- SET PROBLEM -
Rewrite the records starting with the line that contains "Task: Click the Secure shield icon" and going on through the line that contains "(x=402, y=19)", putting "drop-down list" in place of "dropdown" and leaving everything else unchanged.

##### EXERCISE INPUT

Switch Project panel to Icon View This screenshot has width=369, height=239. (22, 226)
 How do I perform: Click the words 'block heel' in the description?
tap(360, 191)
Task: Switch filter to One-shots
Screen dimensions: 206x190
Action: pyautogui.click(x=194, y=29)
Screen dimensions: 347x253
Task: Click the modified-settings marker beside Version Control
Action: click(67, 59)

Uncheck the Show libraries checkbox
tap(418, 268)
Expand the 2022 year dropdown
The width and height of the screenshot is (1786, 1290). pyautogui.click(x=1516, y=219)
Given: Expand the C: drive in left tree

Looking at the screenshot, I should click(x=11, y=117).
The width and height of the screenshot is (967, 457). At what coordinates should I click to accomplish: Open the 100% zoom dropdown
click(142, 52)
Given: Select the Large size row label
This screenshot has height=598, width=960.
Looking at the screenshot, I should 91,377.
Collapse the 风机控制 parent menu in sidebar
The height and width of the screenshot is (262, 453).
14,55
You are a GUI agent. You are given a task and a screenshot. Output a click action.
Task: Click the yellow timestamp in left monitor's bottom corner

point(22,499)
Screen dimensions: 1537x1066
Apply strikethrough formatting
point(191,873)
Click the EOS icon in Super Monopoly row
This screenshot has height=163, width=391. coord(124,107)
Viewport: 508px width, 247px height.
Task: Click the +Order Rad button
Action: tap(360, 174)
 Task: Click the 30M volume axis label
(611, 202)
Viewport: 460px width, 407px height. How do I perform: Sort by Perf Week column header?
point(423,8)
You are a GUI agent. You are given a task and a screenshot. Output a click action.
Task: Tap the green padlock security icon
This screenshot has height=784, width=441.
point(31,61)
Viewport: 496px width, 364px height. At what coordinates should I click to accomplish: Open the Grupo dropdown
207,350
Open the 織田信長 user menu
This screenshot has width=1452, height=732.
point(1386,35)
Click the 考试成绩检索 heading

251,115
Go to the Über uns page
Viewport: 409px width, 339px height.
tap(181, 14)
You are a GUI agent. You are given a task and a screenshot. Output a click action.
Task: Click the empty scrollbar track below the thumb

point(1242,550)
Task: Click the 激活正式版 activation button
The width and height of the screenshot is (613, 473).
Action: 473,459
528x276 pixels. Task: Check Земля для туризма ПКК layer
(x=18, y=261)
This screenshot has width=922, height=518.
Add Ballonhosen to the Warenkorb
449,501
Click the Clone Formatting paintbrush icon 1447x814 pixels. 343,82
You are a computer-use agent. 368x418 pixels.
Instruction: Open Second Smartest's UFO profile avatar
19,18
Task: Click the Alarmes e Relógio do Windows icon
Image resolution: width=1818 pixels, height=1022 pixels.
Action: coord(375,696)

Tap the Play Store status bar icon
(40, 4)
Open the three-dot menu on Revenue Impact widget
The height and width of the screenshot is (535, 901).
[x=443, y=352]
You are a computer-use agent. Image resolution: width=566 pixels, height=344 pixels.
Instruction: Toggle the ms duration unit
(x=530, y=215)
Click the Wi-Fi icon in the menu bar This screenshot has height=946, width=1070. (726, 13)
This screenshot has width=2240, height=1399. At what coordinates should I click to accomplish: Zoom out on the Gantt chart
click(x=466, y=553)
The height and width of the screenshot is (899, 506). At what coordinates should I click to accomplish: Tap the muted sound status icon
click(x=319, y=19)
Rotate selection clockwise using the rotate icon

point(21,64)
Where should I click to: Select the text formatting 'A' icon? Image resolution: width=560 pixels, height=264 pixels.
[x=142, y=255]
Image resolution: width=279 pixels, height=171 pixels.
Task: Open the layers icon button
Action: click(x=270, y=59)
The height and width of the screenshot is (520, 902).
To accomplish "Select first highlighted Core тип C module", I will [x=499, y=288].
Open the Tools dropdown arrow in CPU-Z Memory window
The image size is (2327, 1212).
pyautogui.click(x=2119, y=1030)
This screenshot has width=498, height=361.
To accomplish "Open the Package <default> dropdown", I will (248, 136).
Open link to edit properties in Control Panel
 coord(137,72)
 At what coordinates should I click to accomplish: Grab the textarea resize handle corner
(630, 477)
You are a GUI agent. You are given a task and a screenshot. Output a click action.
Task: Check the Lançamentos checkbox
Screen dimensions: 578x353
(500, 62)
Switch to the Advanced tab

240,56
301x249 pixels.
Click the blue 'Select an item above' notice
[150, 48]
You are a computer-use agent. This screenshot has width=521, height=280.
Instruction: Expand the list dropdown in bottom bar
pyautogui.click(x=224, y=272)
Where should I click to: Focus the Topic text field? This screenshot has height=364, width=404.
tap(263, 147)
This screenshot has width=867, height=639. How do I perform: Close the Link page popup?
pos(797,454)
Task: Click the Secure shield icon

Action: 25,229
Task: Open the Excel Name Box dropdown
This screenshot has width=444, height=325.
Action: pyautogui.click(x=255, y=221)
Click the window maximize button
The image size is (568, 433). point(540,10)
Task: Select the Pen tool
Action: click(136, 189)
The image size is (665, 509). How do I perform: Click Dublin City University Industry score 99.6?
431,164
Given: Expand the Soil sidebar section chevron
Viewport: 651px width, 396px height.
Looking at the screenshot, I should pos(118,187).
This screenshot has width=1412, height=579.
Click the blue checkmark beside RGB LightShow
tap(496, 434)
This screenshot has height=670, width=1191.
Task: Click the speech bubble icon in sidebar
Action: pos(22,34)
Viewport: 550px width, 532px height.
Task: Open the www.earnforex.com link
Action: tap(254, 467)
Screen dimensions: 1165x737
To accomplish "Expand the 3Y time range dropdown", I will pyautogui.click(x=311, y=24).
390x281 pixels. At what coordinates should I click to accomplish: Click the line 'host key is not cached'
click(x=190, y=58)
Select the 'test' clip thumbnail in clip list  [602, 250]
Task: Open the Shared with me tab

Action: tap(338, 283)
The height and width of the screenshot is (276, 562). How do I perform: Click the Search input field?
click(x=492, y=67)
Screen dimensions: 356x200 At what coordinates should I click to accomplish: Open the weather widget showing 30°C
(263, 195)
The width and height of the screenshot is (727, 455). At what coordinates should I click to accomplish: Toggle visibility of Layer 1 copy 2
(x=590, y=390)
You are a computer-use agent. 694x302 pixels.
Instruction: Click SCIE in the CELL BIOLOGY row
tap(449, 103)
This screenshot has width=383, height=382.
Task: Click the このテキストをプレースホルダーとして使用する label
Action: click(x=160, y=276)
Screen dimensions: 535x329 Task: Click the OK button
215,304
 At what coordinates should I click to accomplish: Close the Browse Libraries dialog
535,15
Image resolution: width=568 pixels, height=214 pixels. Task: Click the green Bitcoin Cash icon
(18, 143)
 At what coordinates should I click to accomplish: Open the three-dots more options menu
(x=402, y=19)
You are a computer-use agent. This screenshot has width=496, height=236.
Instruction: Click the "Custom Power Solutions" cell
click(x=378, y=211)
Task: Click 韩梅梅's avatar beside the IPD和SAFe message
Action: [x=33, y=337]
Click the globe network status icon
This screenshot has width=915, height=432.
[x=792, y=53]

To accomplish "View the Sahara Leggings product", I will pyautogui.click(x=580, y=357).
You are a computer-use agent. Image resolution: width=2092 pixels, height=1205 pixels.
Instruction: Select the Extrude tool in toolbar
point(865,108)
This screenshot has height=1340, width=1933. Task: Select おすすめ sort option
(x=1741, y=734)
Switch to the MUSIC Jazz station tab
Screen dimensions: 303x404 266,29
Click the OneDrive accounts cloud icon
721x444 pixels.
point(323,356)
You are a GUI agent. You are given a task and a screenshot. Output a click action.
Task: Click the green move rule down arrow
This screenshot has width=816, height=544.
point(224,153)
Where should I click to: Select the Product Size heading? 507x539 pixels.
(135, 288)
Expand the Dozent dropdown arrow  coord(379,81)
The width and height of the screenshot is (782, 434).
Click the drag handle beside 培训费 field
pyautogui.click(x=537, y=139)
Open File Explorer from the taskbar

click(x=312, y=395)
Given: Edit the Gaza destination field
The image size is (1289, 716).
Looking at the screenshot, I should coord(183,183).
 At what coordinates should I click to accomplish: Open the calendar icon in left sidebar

##########

- IN RESPONSE -
Task: Click the Secure shield icon

Action: 25,229
Task: Open the Excel Name Box drop-down list
This screenshot has width=444, height=325.
Action: pyautogui.click(x=255, y=221)
Click the window maximize button
The image size is (568, 433). point(540,10)
Task: Select the Pen tool
Action: click(136, 189)
The image size is (665, 509). How do I perform: Click Dublin City University Industry score 99.6?
431,164
Given: Expand the Soil sidebar section chevron
Viewport: 651px width, 396px height.
Looking at the screenshot, I should pos(118,187).
This screenshot has width=1412, height=579.
Click the blue checkmark beside RGB LightShow
tap(496, 434)
This screenshot has height=670, width=1191.
Task: Click the speech bubble icon in sidebar
Action: pos(22,34)
Viewport: 550px width, 532px height.
Task: Open the www.earnforex.com link
Action: tap(254, 467)
Screen dimensions: 1165x737
To accomplish "Expand the 3Y time range drop-down list", I will pyautogui.click(x=311, y=24).
390x281 pixels. At what coordinates should I click to accomplish: Click the line 'host key is not cached'
click(x=190, y=58)
Select the 'test' clip thumbnail in clip list  [602, 250]
Task: Open the Shared with me tab

Action: tap(338, 283)
The height and width of the screenshot is (276, 562). How do I perform: Click the Search input field?
click(x=492, y=67)
Screen dimensions: 356x200 At what coordinates should I click to accomplish: Open the weather widget showing 30°C
(263, 195)
The width and height of the screenshot is (727, 455). At what coordinates should I click to accomplish: Toggle visibility of Layer 1 copy 2
(x=590, y=390)
You are a computer-use agent. 694x302 pixels.
Instruction: Click SCIE in the CELL BIOLOGY row
tap(449, 103)
This screenshot has width=383, height=382.
Task: Click the このテキストをプレースホルダーとして使用する label
Action: click(x=160, y=276)
Screen dimensions: 535x329 Task: Click the OK button
215,304
 At what coordinates should I click to accomplish: Close the Browse Libraries dialog
535,15
Image resolution: width=568 pixels, height=214 pixels. Task: Click the green Bitcoin Cash icon
(18, 143)
 At what coordinates should I click to accomplish: Open the three-dots more options menu
(x=402, y=19)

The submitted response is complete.